### ACTIVITIES:
(1) Answer these questions using the passage about a year of reading.
(a) Which book did the writer read for "the best assignment of my life"?
(b) Where did the writer read I Love You But I've Chosen Darkness?
(c) How old is the writer's younger child?
(2) Continue the passage about a year of reading from its last sentence, keeping its voice.

### PROVIDED TEXT:
Even though a lot of things about this year were bad it felt better to me than last year did, for my own personal logistical reasons. I read for pleasure and enjoyment and work. I read What Strange Paradise and Crossroads and Long Live the Post Horn! and The Argonauts and The Bookshop and Fight Night and Things We Lost to the Water and Detransition, Baby! I read The Great Offshore Grounds and loved it so much it drove me nuts that it didn’t have a million reviews. I read New York, My Village, which is a novel that is joyful and generous but also sad and enraging. I read The Lost Daughter for the best assignment of my life, and thought about my three weekends this year of running off to RVs and cabins with composting toilets, seeing that urge to flee on the page taken to its extreme. I read I Love You But I’ve Chosen Darkness on my couch, homebound but in the mood for flight. My younger child is four now and I feel like I am finally out of what can be called the postpartum period and it is so good to read anything that is frank and expansive about the psychic torments of that time.

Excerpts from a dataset
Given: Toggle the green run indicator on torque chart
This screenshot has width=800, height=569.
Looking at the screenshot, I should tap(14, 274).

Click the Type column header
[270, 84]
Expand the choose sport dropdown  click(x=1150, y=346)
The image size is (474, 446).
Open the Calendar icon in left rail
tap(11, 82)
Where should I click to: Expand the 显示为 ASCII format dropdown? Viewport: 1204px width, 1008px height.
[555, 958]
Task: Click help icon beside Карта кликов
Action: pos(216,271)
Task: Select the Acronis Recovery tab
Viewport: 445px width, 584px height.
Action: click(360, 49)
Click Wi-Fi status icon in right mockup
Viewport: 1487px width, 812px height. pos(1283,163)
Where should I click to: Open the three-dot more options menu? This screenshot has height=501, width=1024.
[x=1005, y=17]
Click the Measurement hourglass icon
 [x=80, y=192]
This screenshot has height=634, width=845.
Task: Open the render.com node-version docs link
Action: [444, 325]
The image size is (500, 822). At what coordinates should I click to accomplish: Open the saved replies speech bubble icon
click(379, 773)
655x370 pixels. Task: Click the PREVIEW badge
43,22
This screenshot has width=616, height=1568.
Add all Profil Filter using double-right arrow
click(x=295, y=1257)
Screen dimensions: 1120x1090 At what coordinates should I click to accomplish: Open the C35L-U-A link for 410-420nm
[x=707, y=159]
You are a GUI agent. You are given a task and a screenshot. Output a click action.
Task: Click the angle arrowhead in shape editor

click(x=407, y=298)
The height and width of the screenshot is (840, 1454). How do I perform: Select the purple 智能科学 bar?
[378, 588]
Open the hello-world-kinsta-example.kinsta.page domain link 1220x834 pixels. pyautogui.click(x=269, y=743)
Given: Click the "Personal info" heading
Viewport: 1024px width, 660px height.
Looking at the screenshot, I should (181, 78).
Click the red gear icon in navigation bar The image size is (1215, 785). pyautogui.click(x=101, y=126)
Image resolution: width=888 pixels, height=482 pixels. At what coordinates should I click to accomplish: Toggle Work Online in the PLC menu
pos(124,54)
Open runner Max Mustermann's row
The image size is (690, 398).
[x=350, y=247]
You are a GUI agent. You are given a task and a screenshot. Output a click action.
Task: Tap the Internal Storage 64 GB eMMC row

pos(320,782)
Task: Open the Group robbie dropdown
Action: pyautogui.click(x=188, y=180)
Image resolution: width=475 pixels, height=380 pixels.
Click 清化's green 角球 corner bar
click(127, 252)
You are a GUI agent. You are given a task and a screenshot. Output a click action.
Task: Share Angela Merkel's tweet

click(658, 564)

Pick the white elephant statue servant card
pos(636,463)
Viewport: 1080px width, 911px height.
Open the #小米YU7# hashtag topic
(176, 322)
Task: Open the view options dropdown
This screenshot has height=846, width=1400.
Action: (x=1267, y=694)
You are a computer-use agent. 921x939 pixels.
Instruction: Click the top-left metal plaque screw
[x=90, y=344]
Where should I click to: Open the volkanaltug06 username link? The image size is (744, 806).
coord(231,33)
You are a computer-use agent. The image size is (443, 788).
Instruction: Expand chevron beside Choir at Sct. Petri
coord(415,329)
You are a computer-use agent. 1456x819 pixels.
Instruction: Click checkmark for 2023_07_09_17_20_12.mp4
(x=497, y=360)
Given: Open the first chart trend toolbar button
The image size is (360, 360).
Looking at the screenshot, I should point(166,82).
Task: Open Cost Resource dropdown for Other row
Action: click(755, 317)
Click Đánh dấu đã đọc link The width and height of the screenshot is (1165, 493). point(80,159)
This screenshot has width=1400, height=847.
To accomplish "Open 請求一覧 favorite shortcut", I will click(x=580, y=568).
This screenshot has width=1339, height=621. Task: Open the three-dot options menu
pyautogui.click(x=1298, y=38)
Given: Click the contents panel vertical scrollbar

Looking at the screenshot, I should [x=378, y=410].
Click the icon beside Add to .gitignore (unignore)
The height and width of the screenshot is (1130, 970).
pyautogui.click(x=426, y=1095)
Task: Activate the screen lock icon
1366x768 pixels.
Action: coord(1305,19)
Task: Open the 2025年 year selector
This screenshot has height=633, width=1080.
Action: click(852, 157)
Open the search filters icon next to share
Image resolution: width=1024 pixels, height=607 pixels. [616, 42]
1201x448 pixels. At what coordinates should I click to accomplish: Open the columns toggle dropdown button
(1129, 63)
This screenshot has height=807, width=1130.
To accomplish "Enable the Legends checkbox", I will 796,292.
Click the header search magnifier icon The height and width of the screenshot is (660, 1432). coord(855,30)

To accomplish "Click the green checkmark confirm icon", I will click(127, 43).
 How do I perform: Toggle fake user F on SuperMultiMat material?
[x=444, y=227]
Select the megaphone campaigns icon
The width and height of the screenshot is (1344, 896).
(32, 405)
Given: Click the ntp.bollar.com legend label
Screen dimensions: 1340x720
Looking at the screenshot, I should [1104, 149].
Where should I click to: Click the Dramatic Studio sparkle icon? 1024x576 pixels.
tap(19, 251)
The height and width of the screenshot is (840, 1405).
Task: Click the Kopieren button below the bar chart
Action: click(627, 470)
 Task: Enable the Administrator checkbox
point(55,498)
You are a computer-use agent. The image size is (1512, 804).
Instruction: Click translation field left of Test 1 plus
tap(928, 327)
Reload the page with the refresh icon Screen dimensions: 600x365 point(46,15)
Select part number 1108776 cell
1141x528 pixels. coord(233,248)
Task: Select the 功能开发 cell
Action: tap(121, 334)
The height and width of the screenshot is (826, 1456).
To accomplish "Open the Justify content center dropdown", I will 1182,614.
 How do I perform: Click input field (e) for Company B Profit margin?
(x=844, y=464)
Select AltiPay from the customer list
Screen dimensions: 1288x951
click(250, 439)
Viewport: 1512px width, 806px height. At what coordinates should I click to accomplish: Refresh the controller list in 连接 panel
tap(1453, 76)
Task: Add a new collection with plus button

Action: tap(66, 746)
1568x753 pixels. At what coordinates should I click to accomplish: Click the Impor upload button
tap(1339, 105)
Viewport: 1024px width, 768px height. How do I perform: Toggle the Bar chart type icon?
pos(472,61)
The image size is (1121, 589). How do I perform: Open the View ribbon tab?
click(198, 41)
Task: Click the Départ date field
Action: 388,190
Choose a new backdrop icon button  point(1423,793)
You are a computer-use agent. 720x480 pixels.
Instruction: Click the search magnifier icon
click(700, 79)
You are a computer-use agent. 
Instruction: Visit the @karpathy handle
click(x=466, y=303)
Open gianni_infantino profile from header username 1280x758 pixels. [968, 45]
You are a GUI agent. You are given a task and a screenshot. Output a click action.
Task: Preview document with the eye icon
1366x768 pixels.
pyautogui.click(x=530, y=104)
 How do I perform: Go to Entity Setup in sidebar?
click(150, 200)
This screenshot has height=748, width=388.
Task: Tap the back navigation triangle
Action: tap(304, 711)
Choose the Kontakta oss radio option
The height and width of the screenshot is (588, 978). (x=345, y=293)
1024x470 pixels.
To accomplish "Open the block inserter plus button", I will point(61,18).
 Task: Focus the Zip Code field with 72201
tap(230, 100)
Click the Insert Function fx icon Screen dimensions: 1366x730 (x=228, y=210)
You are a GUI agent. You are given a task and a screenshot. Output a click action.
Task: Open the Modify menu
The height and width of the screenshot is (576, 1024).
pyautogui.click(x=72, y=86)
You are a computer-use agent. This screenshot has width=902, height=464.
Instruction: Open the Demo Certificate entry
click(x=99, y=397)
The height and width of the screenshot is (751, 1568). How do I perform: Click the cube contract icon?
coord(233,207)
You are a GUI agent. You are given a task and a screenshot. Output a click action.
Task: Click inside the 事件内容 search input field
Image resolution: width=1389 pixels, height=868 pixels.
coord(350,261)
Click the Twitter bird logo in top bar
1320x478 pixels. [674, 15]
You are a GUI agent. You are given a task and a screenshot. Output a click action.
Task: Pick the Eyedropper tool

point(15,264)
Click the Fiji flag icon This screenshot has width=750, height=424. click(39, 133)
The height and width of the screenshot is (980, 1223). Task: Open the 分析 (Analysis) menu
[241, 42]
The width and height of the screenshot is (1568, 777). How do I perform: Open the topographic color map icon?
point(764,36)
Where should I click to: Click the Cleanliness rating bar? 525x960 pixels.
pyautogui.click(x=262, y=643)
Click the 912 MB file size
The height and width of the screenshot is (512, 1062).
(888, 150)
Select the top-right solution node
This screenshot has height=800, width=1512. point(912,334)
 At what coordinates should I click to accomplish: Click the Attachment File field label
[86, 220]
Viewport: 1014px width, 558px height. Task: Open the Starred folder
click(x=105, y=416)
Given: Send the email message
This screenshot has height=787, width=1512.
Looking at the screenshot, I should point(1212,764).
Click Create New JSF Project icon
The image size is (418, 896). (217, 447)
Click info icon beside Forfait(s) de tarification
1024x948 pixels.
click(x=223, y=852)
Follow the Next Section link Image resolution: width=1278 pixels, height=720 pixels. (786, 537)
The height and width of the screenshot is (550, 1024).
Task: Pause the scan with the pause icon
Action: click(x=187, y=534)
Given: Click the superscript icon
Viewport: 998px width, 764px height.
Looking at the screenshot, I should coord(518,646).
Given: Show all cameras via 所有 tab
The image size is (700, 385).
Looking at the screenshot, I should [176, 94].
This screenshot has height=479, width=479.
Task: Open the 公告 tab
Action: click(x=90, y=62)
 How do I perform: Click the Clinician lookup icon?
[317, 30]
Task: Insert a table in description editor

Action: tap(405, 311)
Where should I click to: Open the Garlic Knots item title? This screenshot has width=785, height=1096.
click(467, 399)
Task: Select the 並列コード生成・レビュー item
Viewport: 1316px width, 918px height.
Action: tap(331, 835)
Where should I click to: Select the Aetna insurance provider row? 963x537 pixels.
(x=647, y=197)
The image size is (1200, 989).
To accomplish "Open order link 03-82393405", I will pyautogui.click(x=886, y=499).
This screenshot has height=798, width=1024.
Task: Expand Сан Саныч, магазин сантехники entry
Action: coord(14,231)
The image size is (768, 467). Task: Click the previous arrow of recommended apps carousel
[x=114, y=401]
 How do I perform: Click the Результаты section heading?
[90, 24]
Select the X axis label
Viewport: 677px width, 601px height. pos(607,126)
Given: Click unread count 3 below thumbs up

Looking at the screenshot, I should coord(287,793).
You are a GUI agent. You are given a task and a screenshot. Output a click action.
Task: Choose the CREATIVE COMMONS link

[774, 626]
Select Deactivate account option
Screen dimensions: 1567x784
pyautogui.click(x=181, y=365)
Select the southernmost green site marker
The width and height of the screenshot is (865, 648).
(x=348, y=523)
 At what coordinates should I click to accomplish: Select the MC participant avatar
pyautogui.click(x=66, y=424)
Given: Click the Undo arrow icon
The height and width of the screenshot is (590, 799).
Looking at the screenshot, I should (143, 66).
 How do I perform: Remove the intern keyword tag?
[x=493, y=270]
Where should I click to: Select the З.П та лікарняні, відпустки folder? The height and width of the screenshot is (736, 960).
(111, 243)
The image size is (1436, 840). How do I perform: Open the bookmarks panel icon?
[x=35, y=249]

### REPLIES:
(1)
(a) The Lost Daughter
(b) On the writer's couch
(c) Four

(2)
The pandemic seems to be on a fucked-up upswing yet again and I am dreading what this might bring for the new year. There are books to look forward to at least. In the last few weeks I read Essential Labor, which isn’t out yet, and which is a loving and revolutionary book about how caregiving is foundational to life and how so much of why the last couple of years were so shitty is a consequence of how it is consistently undervalued in America. I read Easy Beauty, which also isn’t out yet, which blew me away, the clarity of its prose and its ideas.
In the winter you have to work to remember the summer. It’s snowing in Portland right now and it’s hard to conjure that feeling of inexorable, intensifying heat in June. Likewise that weekend of the heat it was hard to remember that in February the streets had filled with snow and ice, most things shut down. I was supposed to leave that weekend to work on my book and was first irritated and inconvenienced and then awestruck by how quickly the city was completely overwhelmed by the weather. I walked through the city at night and saw massive trees down and laying quietly in the snow. Sometime around this snowstorm I read White Girls in a single evening and marveled by how much a single essay could travel before coming back around.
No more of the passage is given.